EXCERPTED TEXT |
====================
Tom Dewdney

Personal information
- Full name: David Thomas Dewdney
- Born: 23 October 1933 (age 92) Kingston, Jamaica
- Batting: Right-handed
- Bowling: Right-arm fast

International information
- National side: West Indies;
- Test debut: 14 May 1955 v Australia
- Last Test: 13 March 1958 v Pakistan

Domestic team information
- 1954/55–1957/58: Jamaica

Career statistics
| Competition | Test | First-class |
| Matches | 9 | 40 |
| Runs scored | 17 | 171 |
| Batting average | 2.42 | 5.70 |
| 100s/50s | 0/0 | 0/0 |
| Top score | 5* | 37* |
| Balls bowled | 1,641 | 5,566 |
| Wickets | 21 | 92 |
| Bowling average | 38.42 | 30.73 |
| 5 wickets in innings | 1 | 4 |
| 10 wickets in match | 0 | 0 |
| Best bowling | 5/21 | 7/55 |
| Catches/stumpings | 0/– | 6/– |
- Source: Cricinfo, 30 October 2022

= Tom Dewdney =

Jamaican cricketer

David Thomas Dewdney (born 23 October 1933) is a West Indian former international cricketer who played in nine Test matches between 1955 and 1958.
====================
USING THE INFORMATION |
a - Write out the part of the Tom Dewdney profile from "Jamaican cricketer" up to and including "1955 and 1958.".
b - According to the Tom Dewdney profile, where was he born?
The material after this has nothing to do with the Tom Dewdney profile.

AVAILABLE DATA |
====================
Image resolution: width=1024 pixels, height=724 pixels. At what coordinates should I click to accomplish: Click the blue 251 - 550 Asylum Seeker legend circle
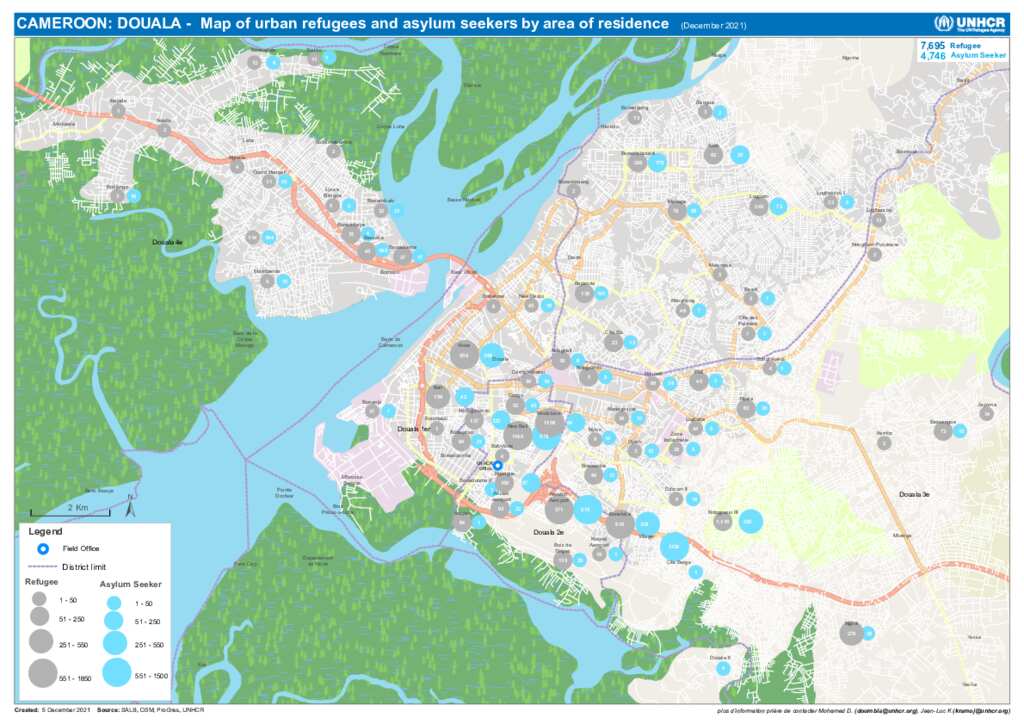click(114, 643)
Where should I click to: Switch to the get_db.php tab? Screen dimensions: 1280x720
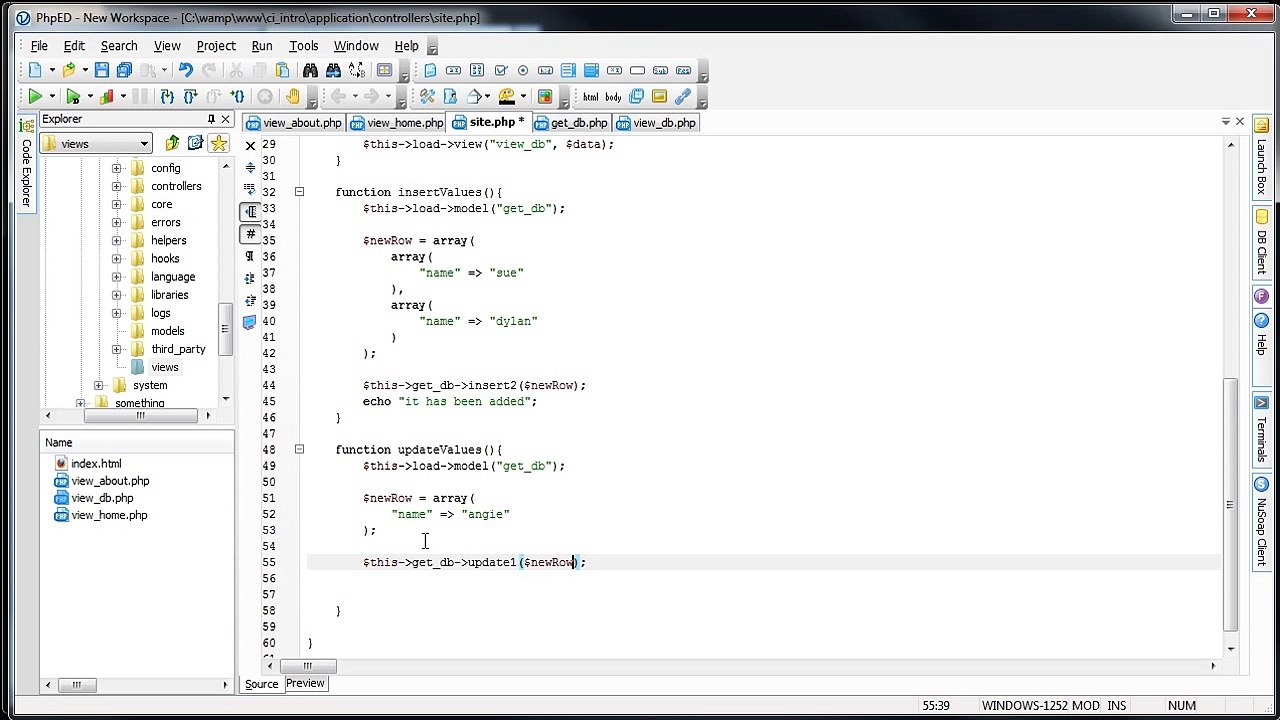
====================
SOLUTIONS TO THE PROBLEMS |
a -
Jamaican cricketer

David Thomas Dewdney (born 23 October 1933) is a West Indian former international cricketer who played in nine Test matches between 1955 and 1958.

b - Kingston, Jamaica